C uánta importancia le concedemos al aspecto. En demasía al externo y muy poco al interno. Como este último no se ve, qué más da, cuando debería ser al contrario. El aspecto es algo que ha preocupado a los seres humanos casi desde que el mundo es mundo o, quizá, desde que el espejo les devolviera su propia imagen. En las civilizaciones antiguas tenía mucha importancia. Mujeres y hombres por igual, a pesar de su fama de guerreros, se cuidaban sobremanera. Grecia, Egipto, Roma dieron buenas muestras de ello.

Son famosos los baños de leche de burra que tomaba la emperatriz romana Popea, mujer de Nerón, cuya tez maravillosa es alabada por Tácito y Suetonio. La leche de los animales siempre ha gozado merecida fama. Pero no solamente se empleó entre los antiguos como detergente para la limpieza y el cuidado de la piel, también durante todo el Renacimiento y el siglo XVIII tuvo un gran predicamento. Madame de Warrens, amiga maternal de Rousseau, se lavaba la tez con leche lo mismo que Ninón de Lenclos y madame de Récamier, conocida dama francesa cuyo salón se convirtió en uno de los más célebres de París durante el Consulado, aquel periodo de gobierno de Francia comprendido entre la caída del Directorio y el Imperio.

Los baños de leche, ahora en desuso, afortunadamente, pobres burras y otros parientes de cuatro patas si la moda o quizá costumbre se hubiera mantenido hasta nuestros días, tuvieron una enorme aceptación debido al contenido vitamínico y de biocatalizadores cutáneos de la leche y a su poder limpiador. Una famosa de nuestro tiempo, de aspecto impecable, a la que le adjudicaron este tipo de baños, por su piel envidiable, fue Isabel Preysler, otra vez en la cresta de la ola gracias a su emparejamiento con el Nobel Vargas Llosa. Los baños de leche formarán parte siempre de esa leyenda que se ha tejido en torno a la mujer de Boyer.

Qué tendrá el aspecto que cuenta con legión de víctimas, los "aspect-víctims" que como las "fashion victims", en cuestión de moda Victoria Beckham es el mejor ejemplo, viven por y para su aspecto invirtiendo en él, cuántas veces, lo que no tienen.
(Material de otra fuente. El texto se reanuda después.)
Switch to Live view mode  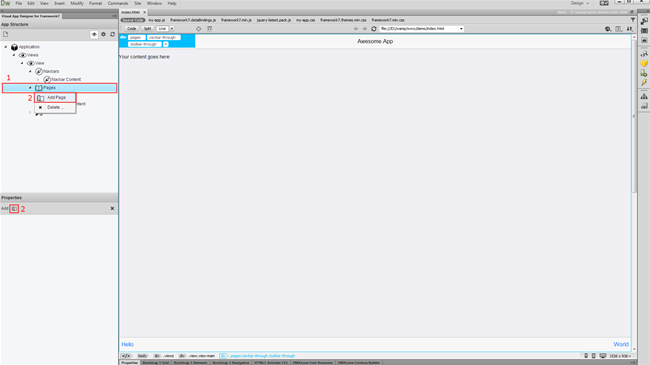pyautogui.click(x=162, y=29)
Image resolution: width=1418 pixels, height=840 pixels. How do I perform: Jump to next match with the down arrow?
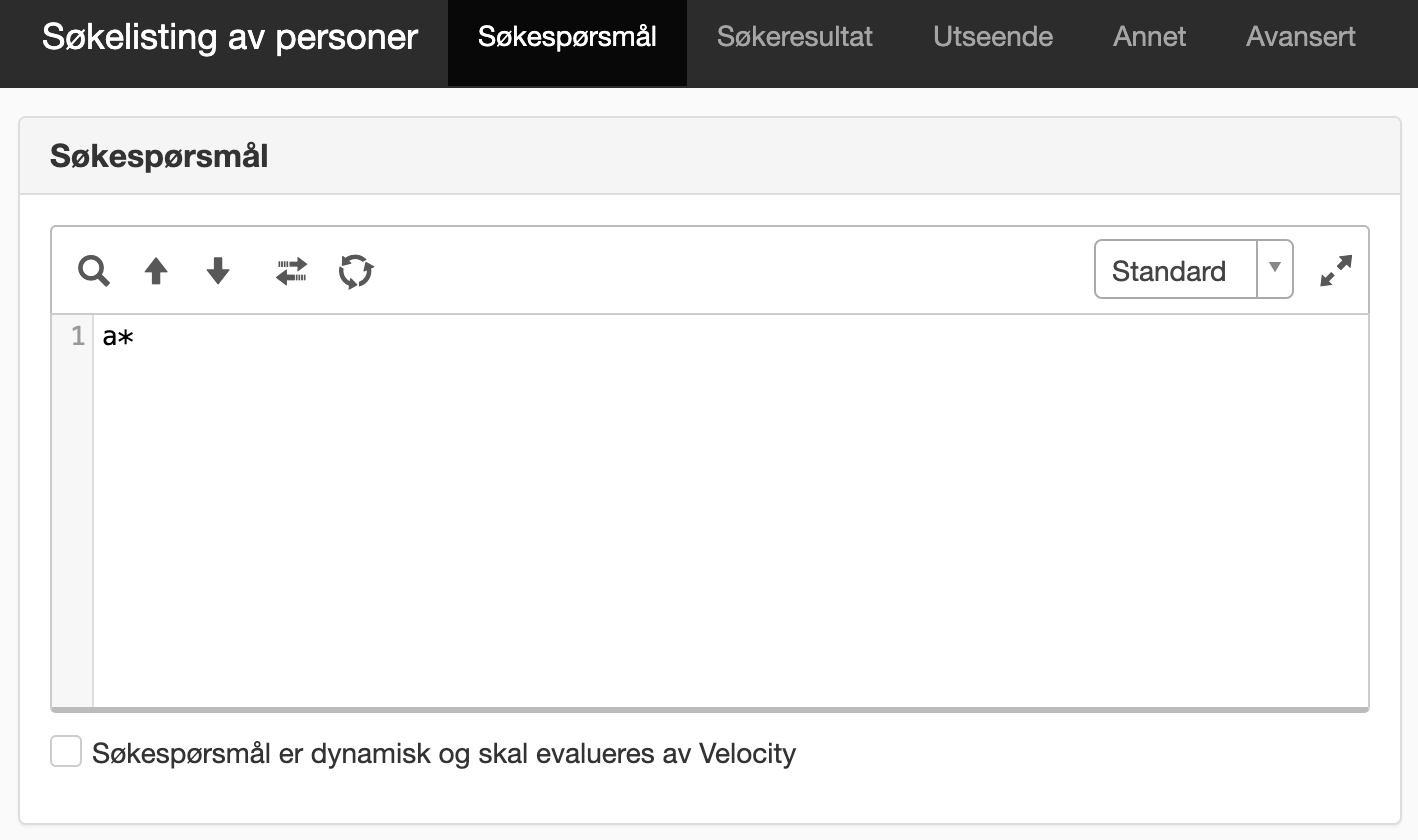(x=218, y=271)
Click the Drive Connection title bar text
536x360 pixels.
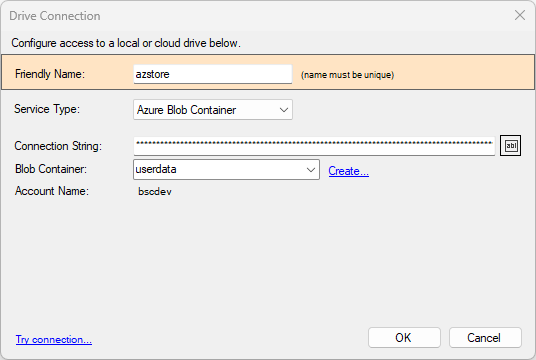55,16
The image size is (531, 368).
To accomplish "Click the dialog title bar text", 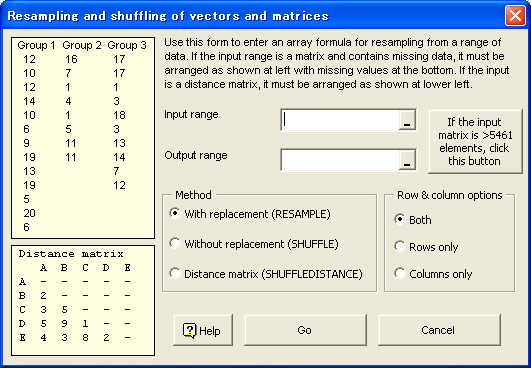I will coord(168,16).
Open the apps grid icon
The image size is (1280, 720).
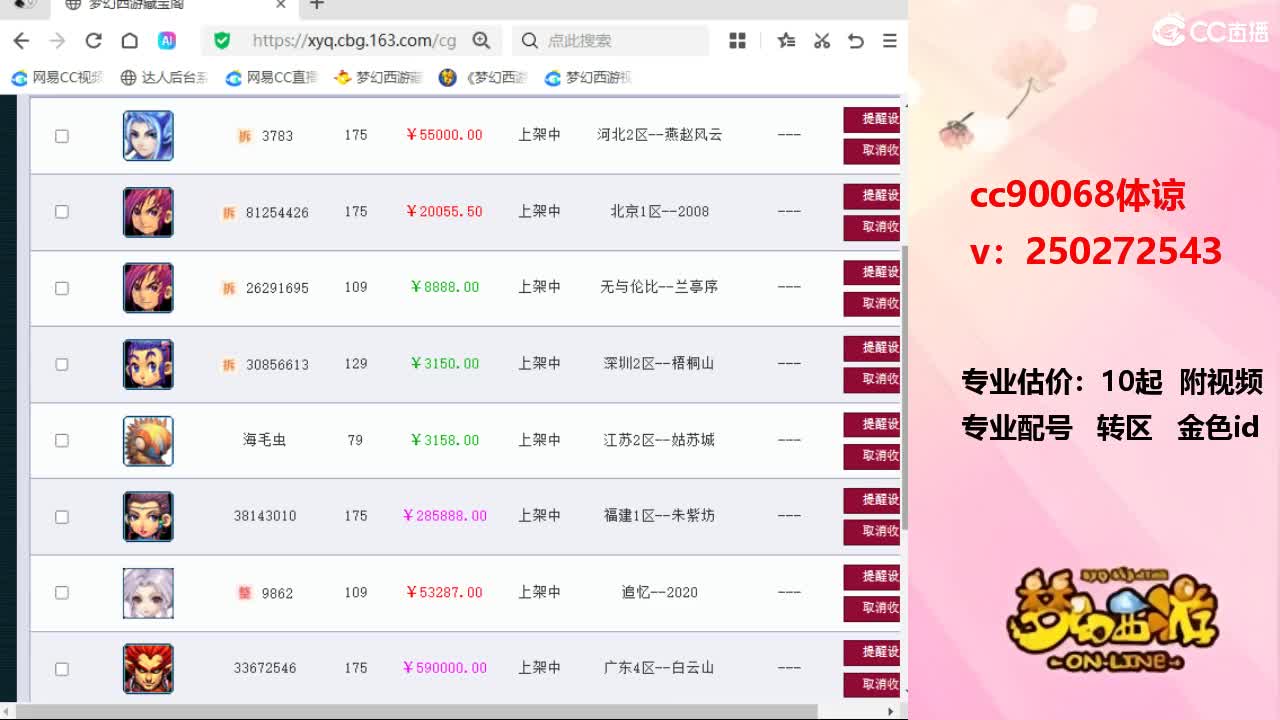tap(738, 41)
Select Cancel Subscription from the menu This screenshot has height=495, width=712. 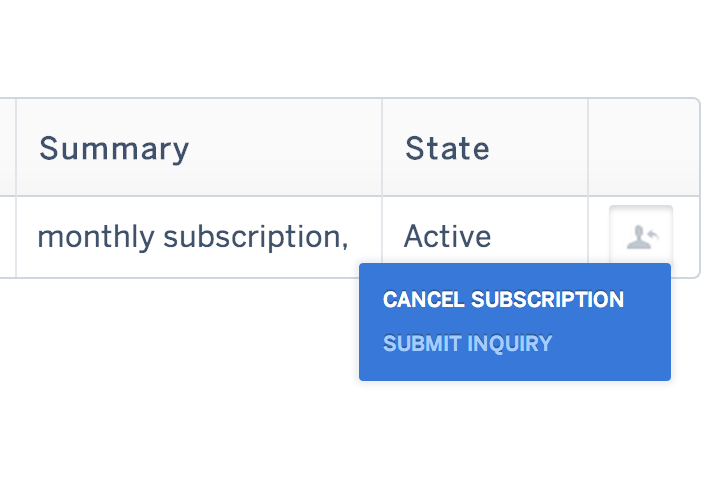click(503, 300)
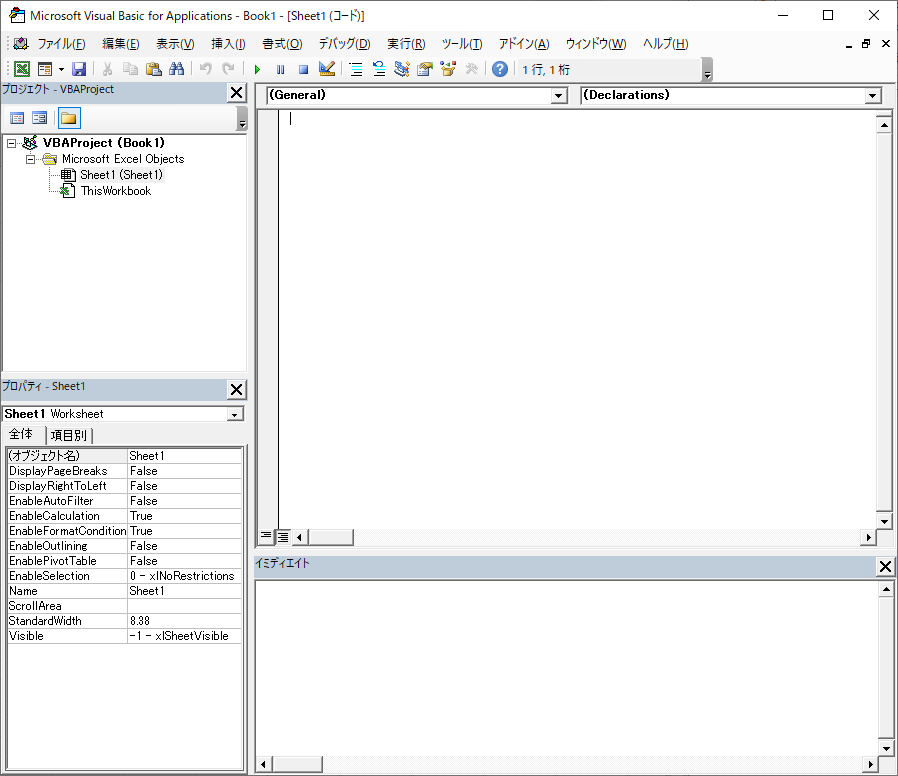
Task: Collapse the VBAProject (Book1) tree node
Action: (12, 143)
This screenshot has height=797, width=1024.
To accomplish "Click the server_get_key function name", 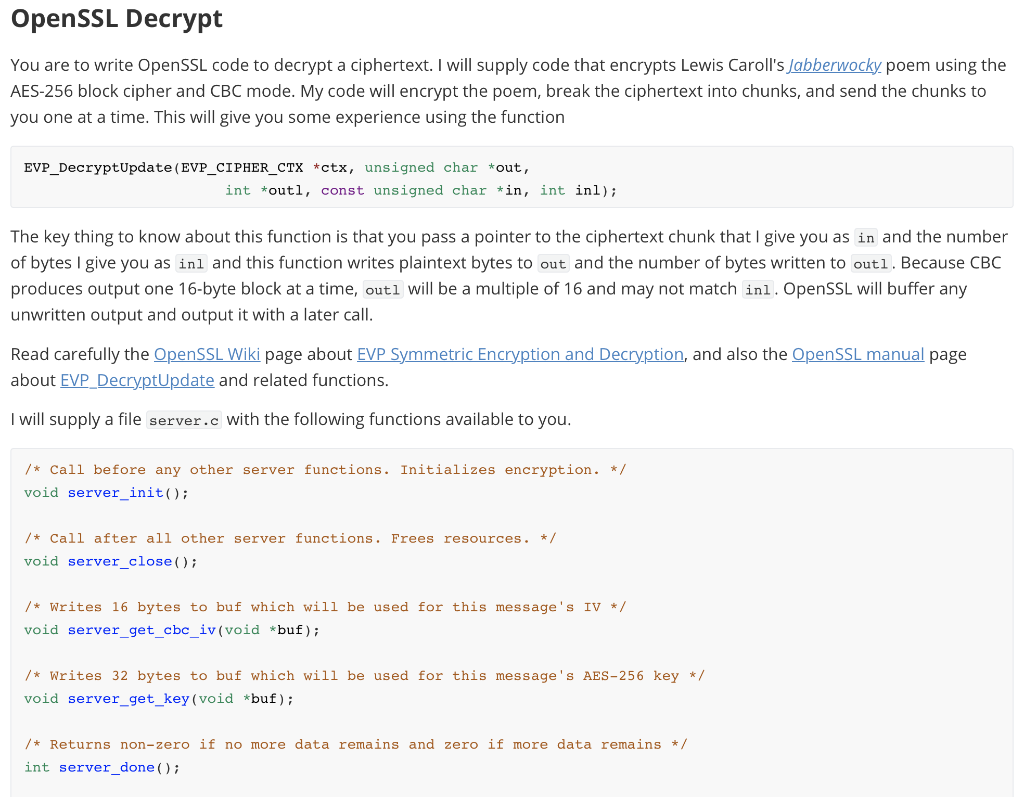I will (x=128, y=698).
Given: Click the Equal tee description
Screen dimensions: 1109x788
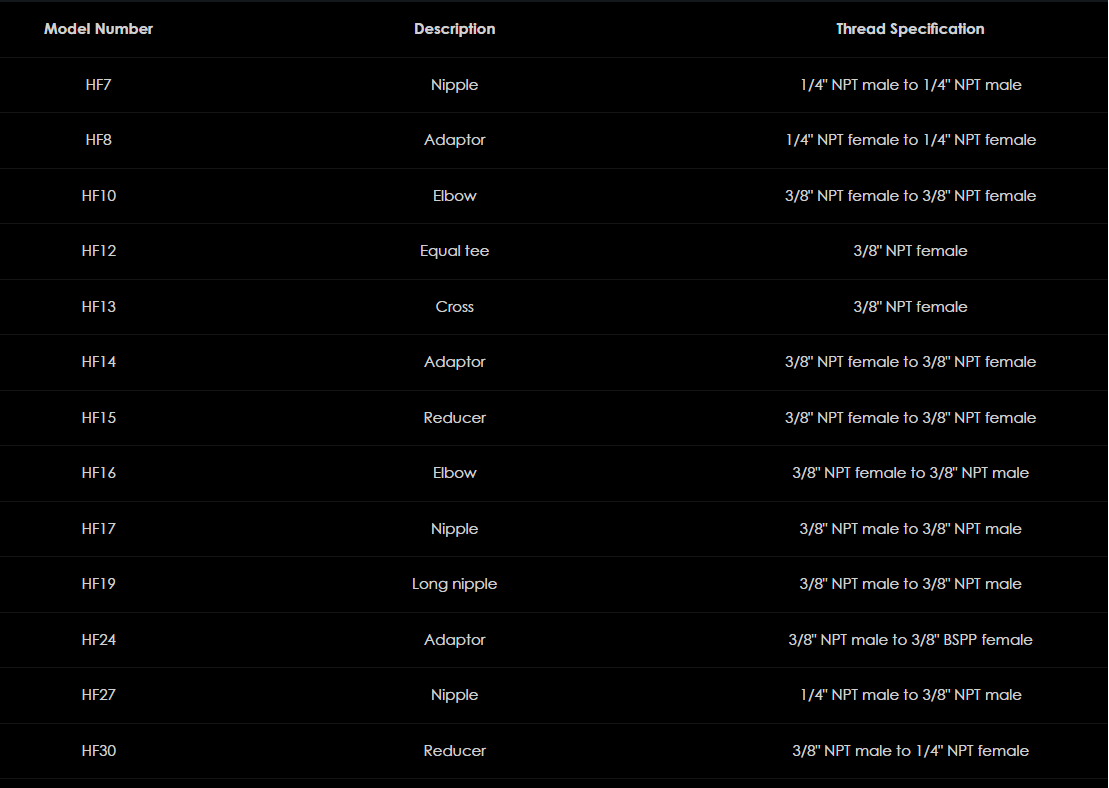Looking at the screenshot, I should coord(454,251).
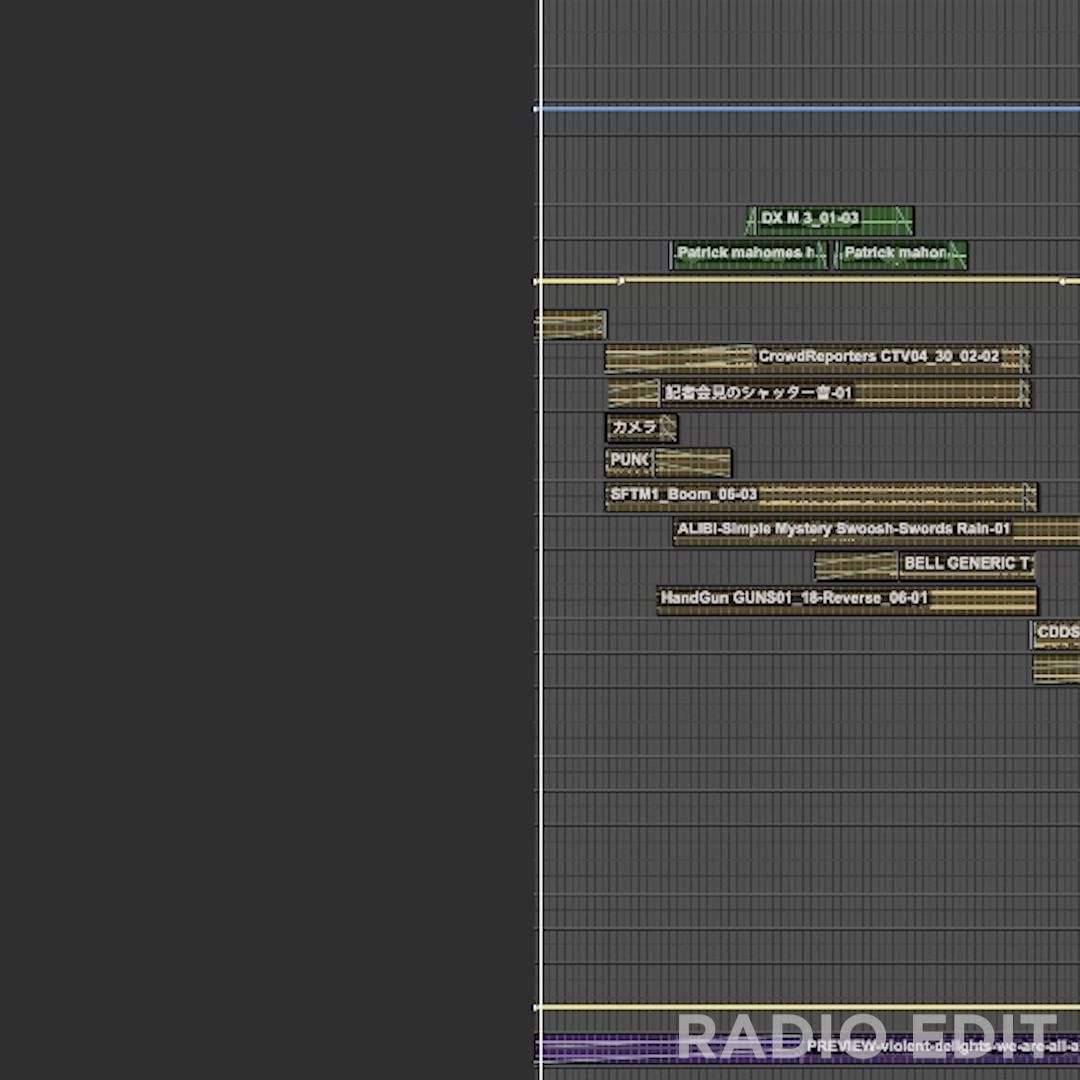Select the second Patrick mahomes clip
Image resolution: width=1080 pixels, height=1080 pixels.
[x=898, y=254]
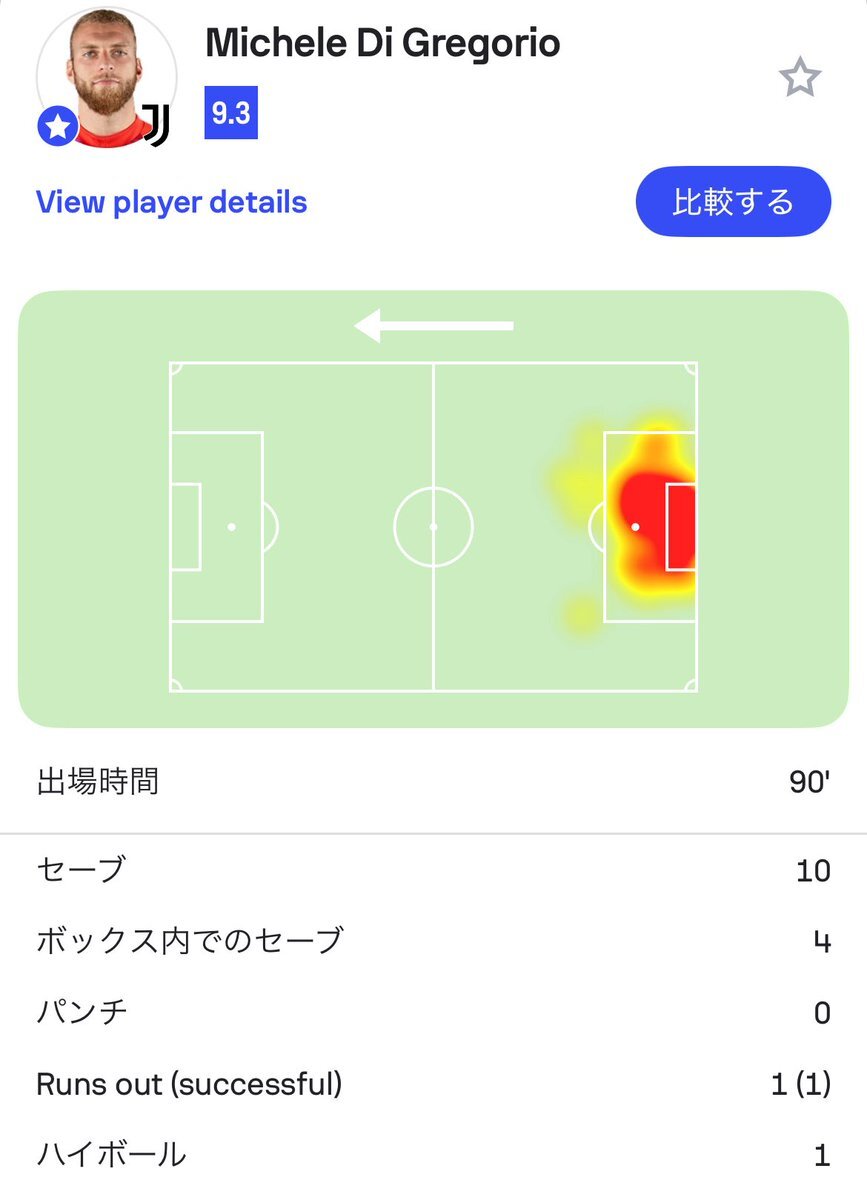The height and width of the screenshot is (1200, 867).
Task: Click the small yellow heatmap spot below box
Action: pyautogui.click(x=579, y=613)
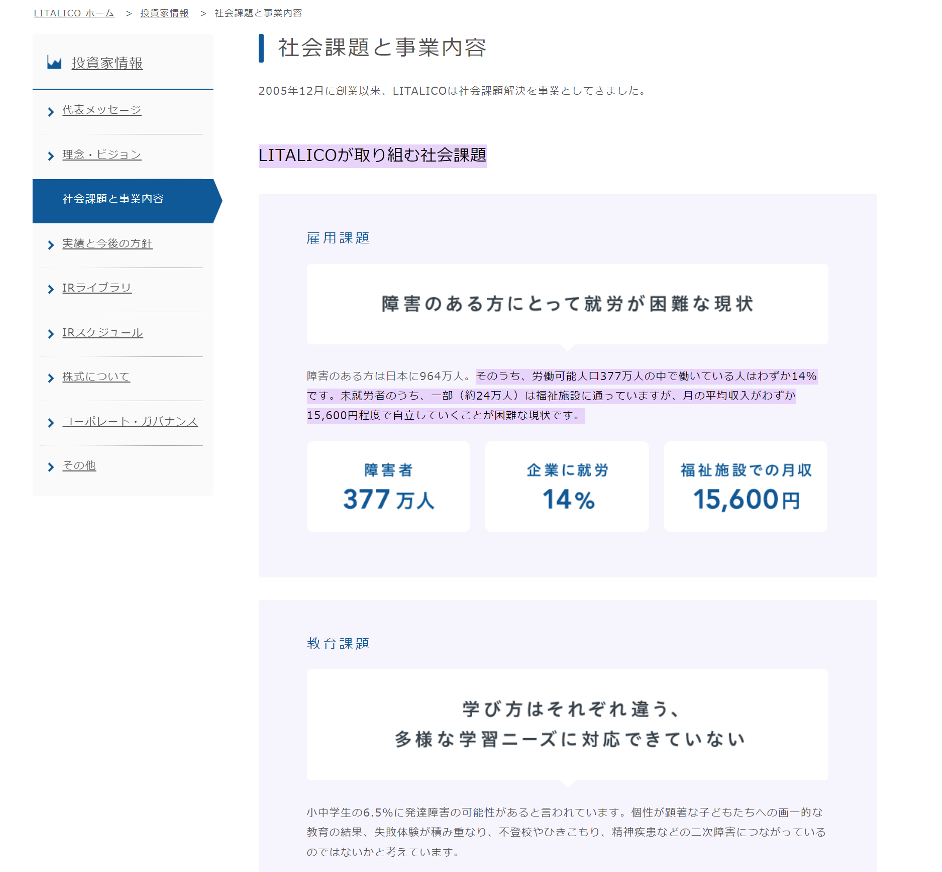
Task: Go to LITALICO ホーム breadcrumb link
Action: point(74,13)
Nada nos gusta más que nos hablen del buen aspecto que tenemos. Aunque, como todo, no hay que pasarse y, en todo caso, tomarse el que cada cual proyecta con las dosis necesarias de buen humor. Recuerdo una anécdota muy elocuente protagonizada por el poeta francés Paul Valéry. Al autor de "La joven parca" y "Álbum de versos antiguos", hombre desgarbado y de aspecto reñido con la estética, le decía una señorita: "Cuando le veo por la calle me figuro que usted lo es todo menos poeta. Su aspecto no hace pensar en un elegido de las musas".

"Tiene usted razón, señorita -replicó Valéry- pero es que yo soy de la poesía secreta".